The objective of this study is to evaluate real world long-term functional outcomes, safety and performance of the Indigo Aspiration System for the treatment of pulmonary embolism (PE)
ID
Source
Brief title
Condition
- Embolism and thrombosis
Synonym
Research involving
Sponsors and support
Intervention
Outcome measures
Primary outcome
Safety: A composite of device-related death, major bleeding, device-related
clinical deterioration, device-related pulmonary vascular injury and
device-related cardiac injury (Major Adverse Events) at 48 hrs
Performance: Change in RV/LV Ratio (matched imaging pairs CTA or
echocardiogram, as available) at 48hrs post-procedure
Secondary outcome
1. Quality of Life and functional outcome at 90 days post-procedure
2. Incidence of device related SAE(s)
3. Any-cause mortality within 30 days
4. Symptomatic PE recurrence within 30 days
Background summary
Acute massive pulmonary embolism (PE), defined as hemodynamic instability from
acute PE, and acute submassive PE, defined by right ventricular strain without
hypotension, are common life-threatening conditions that represent the serious
manifestations of venous thromboembolic disease. In the United States, an
estimated 530,000 cases of symptomatic PE occur annually;1 and approximately
300,000 people die every year from acute PE.2 The mortality rate can exceed 58%
in patients with acute massive PE presenting with hemodynamic shock,3 and most
of these deaths occur within 1 hour of presentation.2-4 Acute massive PE is
believed to be the third most common cause of death among hospitalized
patients.5
The physiologic effect of massive PE is right ventricular failure, which
reduces left ventricular preload and can lead to systemic hypotension and
sudden death. While submassive PE has a lower mortality than massive PE, it is
associated with a higher mortality and higher rate of clinical deterioration
than low-risk PE. Therapeutic anticoagulation is the standard of care (SOC)
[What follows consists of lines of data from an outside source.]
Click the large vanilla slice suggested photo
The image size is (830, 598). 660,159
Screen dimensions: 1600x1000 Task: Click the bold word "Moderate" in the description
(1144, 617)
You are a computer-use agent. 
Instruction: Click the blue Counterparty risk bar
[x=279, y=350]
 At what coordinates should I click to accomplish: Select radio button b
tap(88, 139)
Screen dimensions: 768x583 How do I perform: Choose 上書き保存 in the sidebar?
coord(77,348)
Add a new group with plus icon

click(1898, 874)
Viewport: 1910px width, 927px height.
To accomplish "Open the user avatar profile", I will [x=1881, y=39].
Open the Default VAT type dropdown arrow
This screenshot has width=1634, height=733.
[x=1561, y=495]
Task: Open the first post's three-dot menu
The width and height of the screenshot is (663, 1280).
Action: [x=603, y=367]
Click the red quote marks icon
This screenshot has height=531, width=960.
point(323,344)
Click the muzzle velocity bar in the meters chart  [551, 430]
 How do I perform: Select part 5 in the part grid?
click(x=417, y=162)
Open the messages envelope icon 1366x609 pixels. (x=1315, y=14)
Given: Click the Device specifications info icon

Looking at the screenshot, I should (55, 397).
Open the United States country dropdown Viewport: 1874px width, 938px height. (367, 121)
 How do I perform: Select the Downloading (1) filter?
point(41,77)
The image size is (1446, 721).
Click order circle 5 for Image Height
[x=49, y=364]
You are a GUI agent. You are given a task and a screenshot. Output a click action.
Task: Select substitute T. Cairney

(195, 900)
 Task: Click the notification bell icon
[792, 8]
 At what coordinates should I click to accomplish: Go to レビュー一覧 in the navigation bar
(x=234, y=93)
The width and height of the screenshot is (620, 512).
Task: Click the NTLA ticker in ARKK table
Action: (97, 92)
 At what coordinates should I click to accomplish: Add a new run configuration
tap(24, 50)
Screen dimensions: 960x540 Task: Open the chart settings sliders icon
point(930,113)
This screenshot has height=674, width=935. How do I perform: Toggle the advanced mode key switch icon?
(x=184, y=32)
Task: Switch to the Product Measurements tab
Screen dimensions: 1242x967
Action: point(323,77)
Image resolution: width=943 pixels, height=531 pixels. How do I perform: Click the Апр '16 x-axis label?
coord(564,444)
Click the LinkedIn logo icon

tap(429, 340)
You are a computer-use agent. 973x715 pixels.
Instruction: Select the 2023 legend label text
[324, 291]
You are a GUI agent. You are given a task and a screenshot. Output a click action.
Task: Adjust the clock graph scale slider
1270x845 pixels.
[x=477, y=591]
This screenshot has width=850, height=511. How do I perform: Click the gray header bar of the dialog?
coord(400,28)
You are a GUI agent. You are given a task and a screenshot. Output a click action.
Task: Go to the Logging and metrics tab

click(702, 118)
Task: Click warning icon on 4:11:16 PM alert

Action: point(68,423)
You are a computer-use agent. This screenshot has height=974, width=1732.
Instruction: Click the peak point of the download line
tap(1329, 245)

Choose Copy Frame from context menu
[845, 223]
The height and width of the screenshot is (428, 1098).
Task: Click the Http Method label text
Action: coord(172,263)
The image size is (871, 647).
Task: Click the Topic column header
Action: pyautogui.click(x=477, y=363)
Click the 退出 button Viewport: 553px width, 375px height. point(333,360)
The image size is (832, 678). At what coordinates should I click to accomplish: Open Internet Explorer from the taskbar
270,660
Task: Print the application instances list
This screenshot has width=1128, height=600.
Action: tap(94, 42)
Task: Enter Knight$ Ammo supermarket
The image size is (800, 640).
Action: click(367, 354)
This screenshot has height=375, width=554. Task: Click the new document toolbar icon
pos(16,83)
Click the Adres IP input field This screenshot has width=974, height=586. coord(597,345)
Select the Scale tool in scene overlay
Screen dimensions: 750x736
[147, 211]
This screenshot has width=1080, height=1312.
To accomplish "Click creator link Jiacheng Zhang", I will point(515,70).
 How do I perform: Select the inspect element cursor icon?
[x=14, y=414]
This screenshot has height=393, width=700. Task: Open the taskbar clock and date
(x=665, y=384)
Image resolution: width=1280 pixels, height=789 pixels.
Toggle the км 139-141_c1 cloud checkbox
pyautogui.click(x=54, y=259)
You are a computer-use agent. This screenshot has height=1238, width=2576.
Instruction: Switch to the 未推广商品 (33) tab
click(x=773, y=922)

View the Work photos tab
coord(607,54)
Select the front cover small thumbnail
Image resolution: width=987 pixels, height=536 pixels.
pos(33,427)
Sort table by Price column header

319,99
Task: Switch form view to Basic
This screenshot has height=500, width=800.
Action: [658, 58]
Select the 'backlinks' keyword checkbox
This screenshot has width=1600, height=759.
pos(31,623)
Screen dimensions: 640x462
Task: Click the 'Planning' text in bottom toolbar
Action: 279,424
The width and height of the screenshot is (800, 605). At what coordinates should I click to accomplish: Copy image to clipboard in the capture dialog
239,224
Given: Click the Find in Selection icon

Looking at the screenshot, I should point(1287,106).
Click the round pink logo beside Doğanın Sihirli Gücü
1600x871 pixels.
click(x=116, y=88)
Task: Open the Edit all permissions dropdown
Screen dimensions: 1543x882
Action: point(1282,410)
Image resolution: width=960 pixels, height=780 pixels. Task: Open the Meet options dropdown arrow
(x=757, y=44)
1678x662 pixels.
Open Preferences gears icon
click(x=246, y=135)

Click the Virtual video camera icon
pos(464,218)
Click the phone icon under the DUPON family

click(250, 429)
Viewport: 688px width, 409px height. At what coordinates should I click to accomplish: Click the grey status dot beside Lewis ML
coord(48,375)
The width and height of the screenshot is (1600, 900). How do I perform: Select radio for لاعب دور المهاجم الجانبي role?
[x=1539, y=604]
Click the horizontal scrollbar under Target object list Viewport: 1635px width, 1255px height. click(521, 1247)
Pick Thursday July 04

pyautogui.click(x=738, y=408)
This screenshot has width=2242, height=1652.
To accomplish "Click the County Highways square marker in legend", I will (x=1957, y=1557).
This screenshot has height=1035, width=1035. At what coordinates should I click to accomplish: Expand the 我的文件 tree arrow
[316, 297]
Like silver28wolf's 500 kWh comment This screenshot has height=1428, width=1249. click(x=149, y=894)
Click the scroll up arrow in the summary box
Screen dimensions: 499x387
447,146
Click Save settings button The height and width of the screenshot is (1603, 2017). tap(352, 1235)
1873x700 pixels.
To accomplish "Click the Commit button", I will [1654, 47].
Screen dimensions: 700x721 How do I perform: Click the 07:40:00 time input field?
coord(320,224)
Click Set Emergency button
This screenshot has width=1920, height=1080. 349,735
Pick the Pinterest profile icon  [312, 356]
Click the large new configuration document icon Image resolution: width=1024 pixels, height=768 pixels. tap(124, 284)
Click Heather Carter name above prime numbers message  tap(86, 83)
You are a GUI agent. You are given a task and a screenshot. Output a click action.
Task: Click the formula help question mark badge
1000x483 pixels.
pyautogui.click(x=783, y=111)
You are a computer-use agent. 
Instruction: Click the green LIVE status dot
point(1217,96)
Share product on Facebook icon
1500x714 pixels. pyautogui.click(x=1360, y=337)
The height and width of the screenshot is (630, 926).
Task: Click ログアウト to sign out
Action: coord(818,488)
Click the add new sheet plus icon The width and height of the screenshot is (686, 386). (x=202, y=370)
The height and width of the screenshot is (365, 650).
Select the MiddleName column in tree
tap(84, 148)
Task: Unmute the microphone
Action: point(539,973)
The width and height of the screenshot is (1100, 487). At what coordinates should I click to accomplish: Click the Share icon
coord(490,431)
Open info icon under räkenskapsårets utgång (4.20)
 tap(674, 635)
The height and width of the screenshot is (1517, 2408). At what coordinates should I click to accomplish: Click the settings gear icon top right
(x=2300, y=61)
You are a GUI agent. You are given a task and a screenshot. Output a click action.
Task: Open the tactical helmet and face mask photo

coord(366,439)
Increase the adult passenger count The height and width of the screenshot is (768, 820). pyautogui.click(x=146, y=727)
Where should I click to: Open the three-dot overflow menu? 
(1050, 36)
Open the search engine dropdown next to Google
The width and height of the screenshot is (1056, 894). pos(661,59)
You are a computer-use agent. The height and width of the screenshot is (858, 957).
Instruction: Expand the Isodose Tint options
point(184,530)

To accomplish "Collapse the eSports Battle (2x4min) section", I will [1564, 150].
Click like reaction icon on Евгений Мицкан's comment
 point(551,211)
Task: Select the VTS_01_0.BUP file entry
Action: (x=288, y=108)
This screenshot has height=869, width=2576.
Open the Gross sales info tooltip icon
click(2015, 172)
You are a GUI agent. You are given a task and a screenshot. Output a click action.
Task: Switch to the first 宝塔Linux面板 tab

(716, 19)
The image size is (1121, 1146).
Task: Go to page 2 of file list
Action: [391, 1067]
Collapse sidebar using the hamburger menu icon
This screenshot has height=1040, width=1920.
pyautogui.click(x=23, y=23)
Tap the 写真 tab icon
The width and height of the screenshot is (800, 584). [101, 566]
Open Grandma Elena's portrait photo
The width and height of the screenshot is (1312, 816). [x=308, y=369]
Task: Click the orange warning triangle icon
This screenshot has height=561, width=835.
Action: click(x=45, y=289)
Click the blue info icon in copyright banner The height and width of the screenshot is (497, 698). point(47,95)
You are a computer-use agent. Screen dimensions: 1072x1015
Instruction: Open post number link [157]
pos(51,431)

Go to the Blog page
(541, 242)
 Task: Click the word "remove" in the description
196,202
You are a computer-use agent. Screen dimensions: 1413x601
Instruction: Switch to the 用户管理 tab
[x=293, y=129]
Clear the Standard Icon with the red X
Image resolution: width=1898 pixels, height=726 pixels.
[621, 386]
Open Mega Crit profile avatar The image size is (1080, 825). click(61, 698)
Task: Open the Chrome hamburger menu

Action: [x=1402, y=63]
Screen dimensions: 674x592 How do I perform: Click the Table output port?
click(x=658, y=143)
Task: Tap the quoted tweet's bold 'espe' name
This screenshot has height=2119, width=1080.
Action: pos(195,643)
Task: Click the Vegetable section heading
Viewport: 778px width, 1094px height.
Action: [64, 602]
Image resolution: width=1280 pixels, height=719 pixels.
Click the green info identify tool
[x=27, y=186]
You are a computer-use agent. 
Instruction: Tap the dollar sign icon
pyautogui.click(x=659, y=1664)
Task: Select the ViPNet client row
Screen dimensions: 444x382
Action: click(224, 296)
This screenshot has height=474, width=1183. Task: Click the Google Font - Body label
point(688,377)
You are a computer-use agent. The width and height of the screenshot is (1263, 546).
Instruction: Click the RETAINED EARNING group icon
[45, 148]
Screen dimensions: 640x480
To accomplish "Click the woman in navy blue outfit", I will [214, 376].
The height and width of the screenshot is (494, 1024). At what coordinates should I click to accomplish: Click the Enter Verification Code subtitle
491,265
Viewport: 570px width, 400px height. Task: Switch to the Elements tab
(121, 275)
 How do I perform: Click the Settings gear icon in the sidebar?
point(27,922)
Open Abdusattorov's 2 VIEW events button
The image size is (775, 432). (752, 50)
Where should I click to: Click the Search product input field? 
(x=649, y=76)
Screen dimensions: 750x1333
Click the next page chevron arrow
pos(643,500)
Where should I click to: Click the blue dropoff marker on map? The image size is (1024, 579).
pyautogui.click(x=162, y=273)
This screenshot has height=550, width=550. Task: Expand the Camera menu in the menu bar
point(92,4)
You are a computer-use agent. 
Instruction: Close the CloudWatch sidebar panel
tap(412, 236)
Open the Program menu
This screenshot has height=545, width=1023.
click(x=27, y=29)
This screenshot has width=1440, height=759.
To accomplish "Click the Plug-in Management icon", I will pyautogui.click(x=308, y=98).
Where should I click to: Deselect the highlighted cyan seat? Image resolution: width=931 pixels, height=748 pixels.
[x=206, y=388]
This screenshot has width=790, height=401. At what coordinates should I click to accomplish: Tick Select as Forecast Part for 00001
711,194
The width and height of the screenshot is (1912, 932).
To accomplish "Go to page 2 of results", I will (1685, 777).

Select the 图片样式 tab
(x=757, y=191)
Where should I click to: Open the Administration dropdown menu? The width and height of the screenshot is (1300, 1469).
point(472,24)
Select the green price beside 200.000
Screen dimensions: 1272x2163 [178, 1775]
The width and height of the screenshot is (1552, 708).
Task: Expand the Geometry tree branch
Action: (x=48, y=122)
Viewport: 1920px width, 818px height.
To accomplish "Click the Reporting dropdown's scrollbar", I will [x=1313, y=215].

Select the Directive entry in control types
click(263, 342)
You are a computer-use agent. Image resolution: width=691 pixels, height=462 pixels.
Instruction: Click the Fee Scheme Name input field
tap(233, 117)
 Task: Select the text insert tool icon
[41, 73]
first-line treatment; the 2016 American College of Chest Physicians (ACCP),
2019 European Society of Cardiology (ESC) and 2011 American Heart Association
(AHA) guidelines all recommend the prompt use of anticoagulant therapy (Grade
1b, Class Ia and Class 1a respectively).6-8
Treatment escalation beyond therapeutic anticoagulation is also common
practice. Current approved medical therapy for acute massive PE consists of
systemic thrombolysis with 100 mg of tPA (Alteplase; Genentech, South San
Francisco, California) infused intravenously (IV) over a period of 2 hours.9
Escalating therapy with systemic thrombolytics, while it improves short-term
and potentially long-term PE related adverse outcomes, is associated with high
incidence of major bleeding.
A meta-analysis of 15 trials involving a total of 2057 massive and submassive
PE patients found that major hemorrhage (OR: 2.91; 95% CI: 1.95 to 4.36) and
fatal or intracranial hemorrhage (OR: 3.18; 95% CI: 1.25 to 8.11) was
significantly more frequent among patients receiving thrombolysis.10 An
international registry on massive PE patients who received fibrinolytics and/or
inferior vena cava filter placement reported a 90-day mortality rate of 52.4%
(95% CI, 43.3% to 62.1%).11 The study also concluded that thrombolytics did not
reduce the 90-day mortality rate.11 In another meta-analysis of 8 randomized
trials investigating submassive PE, major bleeding including intracranial
hemorrhage was significantly more common with systemic thrombolytics compared
to anticoagulants alone.12
The optimal treatment strategy for patients with submassive PE is not as clear.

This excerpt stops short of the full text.